Dataset extract section start

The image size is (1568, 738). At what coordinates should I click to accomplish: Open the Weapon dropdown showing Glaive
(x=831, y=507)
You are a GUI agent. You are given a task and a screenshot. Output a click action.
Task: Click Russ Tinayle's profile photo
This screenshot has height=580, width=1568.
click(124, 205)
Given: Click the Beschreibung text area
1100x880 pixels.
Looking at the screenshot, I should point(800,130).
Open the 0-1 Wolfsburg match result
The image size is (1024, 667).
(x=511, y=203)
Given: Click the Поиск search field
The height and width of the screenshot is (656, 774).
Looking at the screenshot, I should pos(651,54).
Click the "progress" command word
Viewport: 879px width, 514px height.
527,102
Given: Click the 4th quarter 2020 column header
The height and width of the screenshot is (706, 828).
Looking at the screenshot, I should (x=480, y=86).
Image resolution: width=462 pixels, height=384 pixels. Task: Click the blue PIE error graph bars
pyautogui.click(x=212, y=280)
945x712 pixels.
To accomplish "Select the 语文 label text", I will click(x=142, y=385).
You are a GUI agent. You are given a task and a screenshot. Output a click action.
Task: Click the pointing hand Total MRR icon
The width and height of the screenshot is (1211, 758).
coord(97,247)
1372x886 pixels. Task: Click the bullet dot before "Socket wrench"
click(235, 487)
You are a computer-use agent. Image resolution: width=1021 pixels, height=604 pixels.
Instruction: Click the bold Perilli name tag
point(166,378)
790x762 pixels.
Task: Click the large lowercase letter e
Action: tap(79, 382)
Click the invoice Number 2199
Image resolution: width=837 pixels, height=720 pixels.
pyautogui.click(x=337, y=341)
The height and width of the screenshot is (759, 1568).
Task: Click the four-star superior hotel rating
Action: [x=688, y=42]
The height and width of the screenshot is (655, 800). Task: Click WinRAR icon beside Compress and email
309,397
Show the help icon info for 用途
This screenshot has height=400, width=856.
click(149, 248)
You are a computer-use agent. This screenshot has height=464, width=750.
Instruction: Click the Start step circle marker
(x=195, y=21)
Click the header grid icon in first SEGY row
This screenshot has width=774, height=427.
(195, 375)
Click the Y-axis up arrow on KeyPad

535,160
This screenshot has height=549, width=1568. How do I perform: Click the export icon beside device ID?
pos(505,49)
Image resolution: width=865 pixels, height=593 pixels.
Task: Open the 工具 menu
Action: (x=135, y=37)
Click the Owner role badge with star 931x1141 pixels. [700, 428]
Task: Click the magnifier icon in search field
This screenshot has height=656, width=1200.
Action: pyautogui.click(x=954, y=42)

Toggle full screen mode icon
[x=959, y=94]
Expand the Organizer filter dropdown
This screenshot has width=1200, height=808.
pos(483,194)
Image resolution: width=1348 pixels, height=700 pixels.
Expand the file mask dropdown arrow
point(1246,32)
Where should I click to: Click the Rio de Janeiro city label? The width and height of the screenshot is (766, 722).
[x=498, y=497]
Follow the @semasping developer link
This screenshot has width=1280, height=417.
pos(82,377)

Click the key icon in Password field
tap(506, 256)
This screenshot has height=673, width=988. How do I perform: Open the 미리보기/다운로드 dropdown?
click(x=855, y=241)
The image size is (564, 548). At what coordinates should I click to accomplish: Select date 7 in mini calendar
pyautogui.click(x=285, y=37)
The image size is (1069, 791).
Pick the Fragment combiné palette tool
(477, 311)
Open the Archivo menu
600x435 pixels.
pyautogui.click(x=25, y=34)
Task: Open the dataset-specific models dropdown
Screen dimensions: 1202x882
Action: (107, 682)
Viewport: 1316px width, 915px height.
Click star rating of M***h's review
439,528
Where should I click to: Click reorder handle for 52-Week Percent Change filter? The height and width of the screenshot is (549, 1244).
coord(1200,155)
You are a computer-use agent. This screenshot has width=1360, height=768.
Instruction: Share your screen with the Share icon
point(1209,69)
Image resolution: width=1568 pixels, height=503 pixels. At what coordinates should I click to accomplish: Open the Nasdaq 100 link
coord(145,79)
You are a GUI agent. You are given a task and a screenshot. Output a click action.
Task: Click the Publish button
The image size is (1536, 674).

Dataset extract section end

▶ [Exercise goal]
Using the entries above, print each one again without any alteration.

▶ [Reply to the task]
The image size is (1568, 738). At what coordinates should I click to accomplish: Open the Weapon dropdown showing Glaive
(x=831, y=507)
You are a GUI agent. You are given a task and a screenshot. Output a click action.
Task: Click Russ Tinayle's profile photo
This screenshot has height=580, width=1568.
click(124, 205)
Given: Click the Beschreibung text area
1100x880 pixels.
Looking at the screenshot, I should point(800,130).
Open the 0-1 Wolfsburg match result
The image size is (1024, 667).
(x=511, y=203)
Given: Click the Поиск search field
The height and width of the screenshot is (656, 774).
Looking at the screenshot, I should pos(651,54).
Click the "progress" command word
Viewport: 879px width, 514px height.
527,102
Given: Click the 4th quarter 2020 column header
The height and width of the screenshot is (706, 828).
Looking at the screenshot, I should (x=480, y=86).
Image resolution: width=462 pixels, height=384 pixels. Task: Click the blue PIE error graph bars
pyautogui.click(x=212, y=280)
945x712 pixels.
To accomplish "Select the 语文 label text", I will click(x=142, y=385).
You are a GUI agent. You are given a task and a screenshot. Output a click action.
Task: Click the pointing hand Total MRR icon
The width and height of the screenshot is (1211, 758).
coord(97,247)
1372x886 pixels. Task: Click the bullet dot before "Socket wrench"
click(235, 487)
You are a computer-use agent. Image resolution: width=1021 pixels, height=604 pixels.
Instruction: Click the bold Perilli name tag
point(166,378)
790x762 pixels.
Task: Click the large lowercase letter e
Action: tap(79, 382)
Click the invoice Number 2199
Image resolution: width=837 pixels, height=720 pixels.
pyautogui.click(x=337, y=341)
The height and width of the screenshot is (759, 1568).
Task: Click the four-star superior hotel rating
Action: [x=688, y=42]
The height and width of the screenshot is (655, 800). Task: Click WinRAR icon beside Compress and email
309,397
Show the help icon info for 用途
This screenshot has height=400, width=856.
click(149, 248)
You are a computer-use agent. This screenshot has height=464, width=750.
Instruction: Click the Start step circle marker
(x=195, y=21)
Click the header grid icon in first SEGY row
This screenshot has width=774, height=427.
(195, 375)
Click the Y-axis up arrow on KeyPad

535,160
This screenshot has height=549, width=1568. How do I perform: Click the export icon beside device ID?
pos(505,49)
Image resolution: width=865 pixels, height=593 pixels.
Task: Open the 工具 menu
Action: (x=135, y=37)
Click the Owner role badge with star 931x1141 pixels. [700, 428]
Task: Click the magnifier icon in search field
This screenshot has height=656, width=1200.
Action: pyautogui.click(x=954, y=42)

Toggle full screen mode icon
[x=959, y=94]
Expand the Organizer filter dropdown
This screenshot has width=1200, height=808.
pos(483,194)
Image resolution: width=1348 pixels, height=700 pixels.
Expand the file mask dropdown arrow
point(1246,32)
Where should I click to: Click the Rio de Janeiro city label? The width and height of the screenshot is (766, 722).
[x=498, y=497]
Follow the @semasping developer link
This screenshot has width=1280, height=417.
pos(82,377)

Click the key icon in Password field
tap(506, 256)
This screenshot has height=673, width=988. How do I perform: Open the 미리보기/다운로드 dropdown?
click(x=855, y=241)
The image size is (564, 548). At what coordinates should I click to accomplish: Select date 7 in mini calendar
pyautogui.click(x=285, y=37)
The image size is (1069, 791).
Pick the Fragment combiné palette tool
(477, 311)
Open the Archivo menu
600x435 pixels.
pyautogui.click(x=25, y=34)
Task: Open the dataset-specific models dropdown
Screen dimensions: 1202x882
Action: (107, 682)
Viewport: 1316px width, 915px height.
Click star rating of M***h's review
439,528
Where should I click to: Click reorder handle for 52-Week Percent Change filter? The height and width of the screenshot is (549, 1244).
coord(1200,155)
You are a computer-use agent. This screenshot has width=1360, height=768.
Instruction: Share your screen with the Share icon
point(1209,69)
Image resolution: width=1568 pixels, height=503 pixels. At what coordinates should I click to accomplish: Open the Nasdaq 100 link
coord(145,79)
You are a GUI agent. You are given a task and a screenshot. Output a click action.
Task: Click the Publish button
The image size is (1536, 674).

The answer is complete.